Exercise objective: Please arrange the items below as a numbered list, skipping any blank lines and leaving out the pictures.

Material:
□ □ □ □
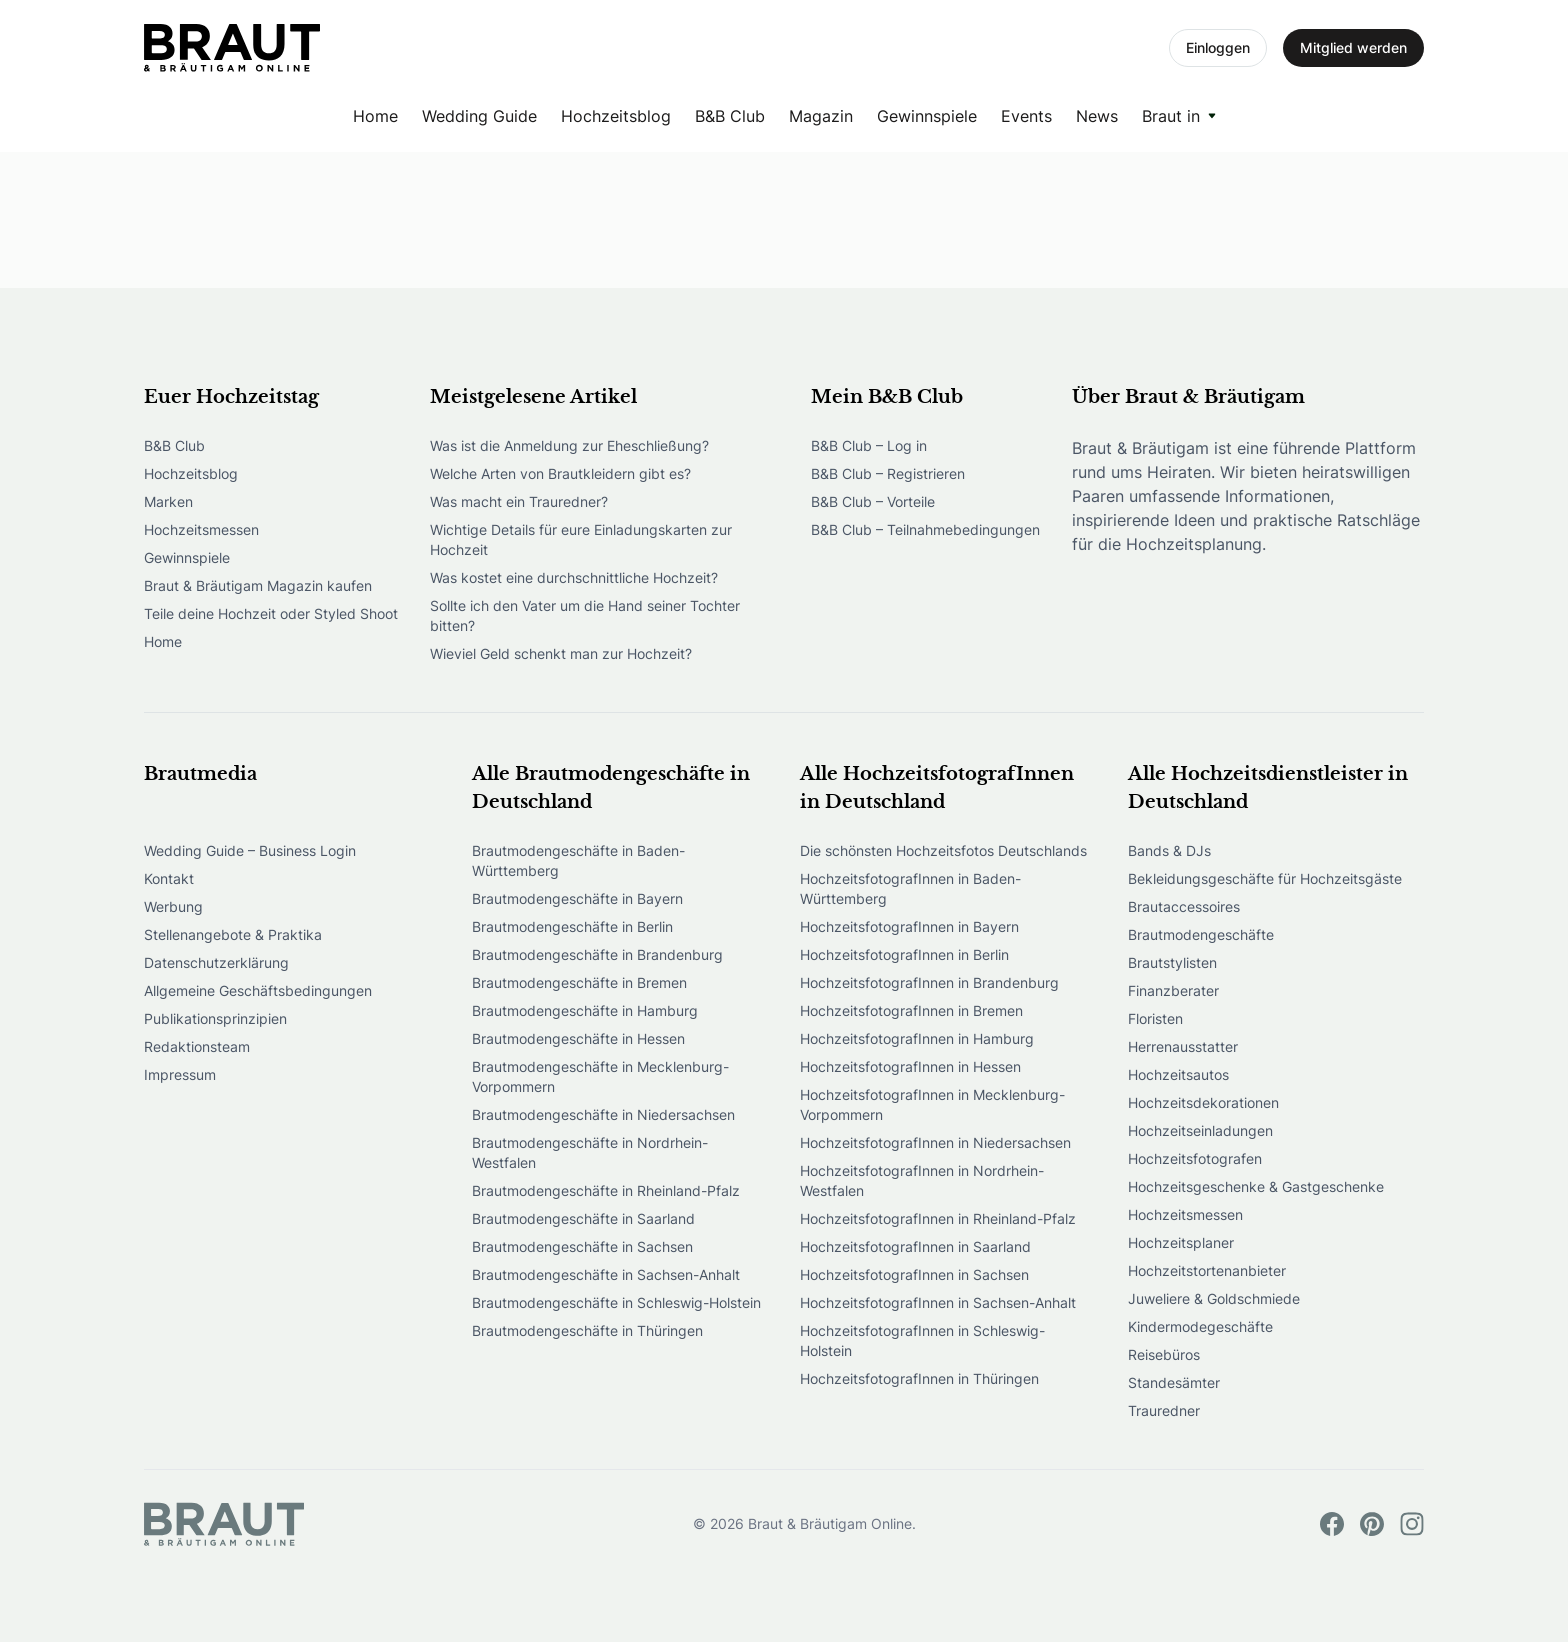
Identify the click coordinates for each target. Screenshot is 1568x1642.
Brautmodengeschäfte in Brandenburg (597, 954)
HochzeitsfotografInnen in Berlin (904, 954)
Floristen (1155, 1018)
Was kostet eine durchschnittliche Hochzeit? (574, 577)
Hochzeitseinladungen (1200, 1130)
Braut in (1171, 116)
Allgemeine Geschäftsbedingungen (258, 990)
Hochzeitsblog (616, 116)
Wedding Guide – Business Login (250, 850)
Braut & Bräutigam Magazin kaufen (258, 585)
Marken (168, 501)
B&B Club (730, 116)
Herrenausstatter (1183, 1046)
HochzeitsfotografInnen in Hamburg (917, 1038)
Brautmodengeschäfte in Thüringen (587, 1330)
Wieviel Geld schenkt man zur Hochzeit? (561, 653)
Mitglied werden (1353, 47)
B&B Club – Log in (869, 445)
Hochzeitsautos (1178, 1074)
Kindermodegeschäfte (1200, 1326)
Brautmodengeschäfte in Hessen (578, 1038)
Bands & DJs (1169, 850)
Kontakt (169, 878)
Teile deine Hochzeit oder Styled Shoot (271, 613)
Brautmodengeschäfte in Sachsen (582, 1246)
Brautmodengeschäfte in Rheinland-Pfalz (606, 1190)
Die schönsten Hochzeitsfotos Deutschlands (943, 850)
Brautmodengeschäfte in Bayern (577, 898)
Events (1026, 116)
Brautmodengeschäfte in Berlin (572, 926)
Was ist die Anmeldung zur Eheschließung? (569, 445)
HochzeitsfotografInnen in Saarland (915, 1246)
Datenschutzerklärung (216, 962)
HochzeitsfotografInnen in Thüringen (919, 1378)
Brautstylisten (1172, 962)
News (1097, 116)
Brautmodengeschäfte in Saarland (583, 1218)
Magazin (821, 116)
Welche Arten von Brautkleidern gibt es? (560, 473)
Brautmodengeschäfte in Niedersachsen (603, 1114)
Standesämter (1174, 1382)
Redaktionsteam (197, 1046)
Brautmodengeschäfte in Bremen (579, 982)
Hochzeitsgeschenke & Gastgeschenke (1256, 1186)
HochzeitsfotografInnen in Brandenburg (929, 982)
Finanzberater (1173, 990)
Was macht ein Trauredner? (519, 501)
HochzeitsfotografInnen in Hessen (910, 1066)
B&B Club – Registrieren (888, 473)
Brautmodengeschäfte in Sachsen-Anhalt (606, 1274)
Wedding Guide (479, 116)
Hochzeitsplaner (1181, 1242)
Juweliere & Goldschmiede (1214, 1298)
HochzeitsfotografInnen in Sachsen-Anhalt (938, 1302)
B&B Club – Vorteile (873, 501)
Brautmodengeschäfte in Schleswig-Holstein (616, 1302)
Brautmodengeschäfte (1201, 934)
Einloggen (1218, 47)
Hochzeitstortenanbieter (1207, 1270)
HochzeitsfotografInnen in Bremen (911, 1010)
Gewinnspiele (927, 116)
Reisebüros (1164, 1354)
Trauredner (1164, 1410)
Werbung (173, 906)
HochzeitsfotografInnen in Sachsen (914, 1274)
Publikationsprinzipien (215, 1018)
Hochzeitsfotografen (1195, 1158)
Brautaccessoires (1184, 906)
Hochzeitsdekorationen (1203, 1102)
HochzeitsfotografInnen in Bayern (909, 926)
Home (375, 116)
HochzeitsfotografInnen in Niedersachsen (935, 1142)
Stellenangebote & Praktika (233, 934)
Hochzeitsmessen (201, 529)
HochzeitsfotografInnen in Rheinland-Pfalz (938, 1218)
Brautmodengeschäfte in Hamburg (585, 1010)
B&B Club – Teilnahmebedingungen (925, 529)
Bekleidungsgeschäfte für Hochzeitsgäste (1265, 878)
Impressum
□ □ □ □
Output below:
1. Identify the click coordinates for each target. Screenshot is 1568x1642.
2. Brautmodengeschäfte in Brandenburg (597, 954)
3. HochzeitsfotografInnen in Berlin (904, 954)
4. Floristen (1155, 1018)
5. Was kostet eine durchschnittliche Hochzeit? (574, 577)
6. Hochzeitseinladungen (1200, 1130)
7. Braut in (1171, 116)
8. Allgemeine Geschäftsbedingungen (258, 990)
9. Hochzeitsblog (616, 116)
10. Wedding Guide – Business Login (250, 850)
11. Braut & Bräutigam Magazin kaufen (258, 585)
12. Marken (168, 501)
13. B&B Club (730, 116)
14. Herrenausstatter (1183, 1046)
15. HochzeitsfotografInnen in Hamburg (917, 1038)
16. Brautmodengeschäfte in Thüringen (587, 1330)
17. Wieviel Geld schenkt man zur Hochzeit? (561, 653)
18. Mitglied werden (1353, 47)
19. B&B Club – Log in (869, 445)
20. Hochzeitsautos (1178, 1074)
21. Kindermodegeschäfte (1200, 1326)
22. Brautmodengeschäfte in Hessen (578, 1038)
23. Bands & DJs (1169, 850)
24. Kontakt (169, 878)
25. Teile deine Hochzeit oder Styled Shoot (271, 613)
26. Brautmodengeschäfte in Sachsen (582, 1246)
27. Brautmodengeschäfte in Rheinland-Pfalz (606, 1190)
28. Die schönsten Hochzeitsfotos Deutschlands (943, 850)
29. Brautmodengeschäfte in Bayern (577, 898)
30. Events (1026, 116)
31. Brautmodengeschäfte in Berlin (572, 926)
32. Was ist die Anmeldung zur Eheschließung? (569, 445)
33. HochzeitsfotografInnen in Saarland (915, 1246)
34. Datenschutzerklärung (216, 962)
35. HochzeitsfotografInnen in Thüringen (919, 1378)
36. Brautstylisten (1172, 962)
37. News (1097, 116)
38. Brautmodengeschäfte in Saarland (583, 1218)
39. Magazin (821, 116)
40. Welche Arten von Brautkleidern gibt es? (560, 473)
41. Brautmodengeschäfte in Niedersachsen (603, 1114)
42. Standesämter (1174, 1382)
43. Redaktionsteam (197, 1046)
44. Brautmodengeschäfte in Bremen (579, 982)
45. Hochzeitsgeschenke & Gastgeschenke (1256, 1186)
46. HochzeitsfotografInnen in Brandenburg (929, 982)
47. Finanzberater (1173, 990)
48. Was macht ein Trauredner? (519, 501)
49. HochzeitsfotografInnen in Hessen (910, 1066)
50. B&B Club – Registrieren (888, 473)
51. Brautmodengeschäfte in Sachsen-Anhalt (606, 1274)
52. Wedding Guide (479, 116)
53. Hochzeitsplaner (1181, 1242)
54. Juweliere & Goldschmiede (1214, 1298)
55. HochzeitsfotografInnen in Sachsen-Anhalt (938, 1302)
56. B&B Club – Vorteile (873, 501)
57. Brautmodengeschäfte in Schleswig-Holstein (616, 1302)
58. Brautmodengeschäfte (1201, 934)
59. Einloggen (1218, 47)
60. Hochzeitstortenanbieter (1207, 1270)
61. HochzeitsfotografInnen in Bremen (911, 1010)
62. Gewinnspiele (927, 116)
63. Reisebüros (1164, 1354)
64. Trauredner (1164, 1410)
65. Werbung (173, 906)
66. HochzeitsfotografInnen in Sachsen (914, 1274)
67. Publikationsprinzipien (215, 1018)
68. Hochzeitsfotografen (1195, 1158)
69. Brautaccessoires (1184, 906)
70. Hochzeitsdekorationen (1203, 1102)
71. HochzeitsfotografInnen in Bayern (909, 926)
72. Home (375, 116)
73. HochzeitsfotografInnen in Niedersachsen (935, 1142)
74. Stellenangebote & Praktika (233, 934)
75. Hochzeitsmessen (201, 529)
76. HochzeitsfotografInnen in Rheinland-Pfalz (938, 1218)
77. Brautmodengeschäfte in Hamburg (585, 1010)
78. B&B Club – Teilnahmebedingungen (925, 529)
79. Bekleidungsgeschäfte für Hochzeitsgäste (1265, 878)
80. Impressum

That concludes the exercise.